It's also been said that some people have the shape of Lisp in their head, and when they learn Lisp, their heads fit it by nature, and other people don't have that innate meshing. I certainly found Lisp to mesh with my head well.
Oh yes. It can be hard to get started with Common Lisp, just in terms of getting an environment working. I have a tutorial site to help with that(plug plug plug): http://articulate-lisp.com/
That's why I never regretted trying to learn Common Lisp some time ago, even though I didn't ship anything into production, and why I really do enjoy doing the same thing with Erlang right now, i.e. trying to understand it and getting as comfortable with it as I can get (and preferably this time maybe putting something out there).

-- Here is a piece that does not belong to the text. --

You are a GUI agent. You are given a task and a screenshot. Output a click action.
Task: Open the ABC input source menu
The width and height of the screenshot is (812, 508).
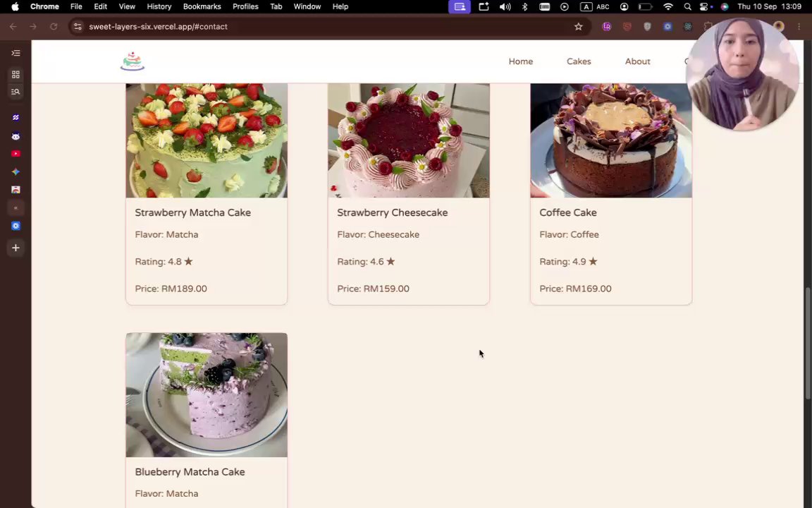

Both these experiences helped me see programming differently, a change of "paradigm" as you very well put it, so now even when I get back to Python or PHP I feel like I'm a better programmer. Plus, there's something to be said about the fact that always trying to learn new and interesting stuff and not only focusing on "shipping code" is what keeps one's passion at higher levels. After almost 10 years in this trade I've found that passion at what you're doing is a very valuable and in the same time very volatile resource.
I couldn't break that thinking in college and struggled every day of my software engineering course where we implemented a Pascal compiler in Scheme. It wasn't until 10 years later that I started to get a handle on functional programming, due in part to some trickle-down from my Emacs config files. :)
>>Just because Erlang isn't immediately accessible to you, it doesn't mean it isn't any good for shipping in 48 hours.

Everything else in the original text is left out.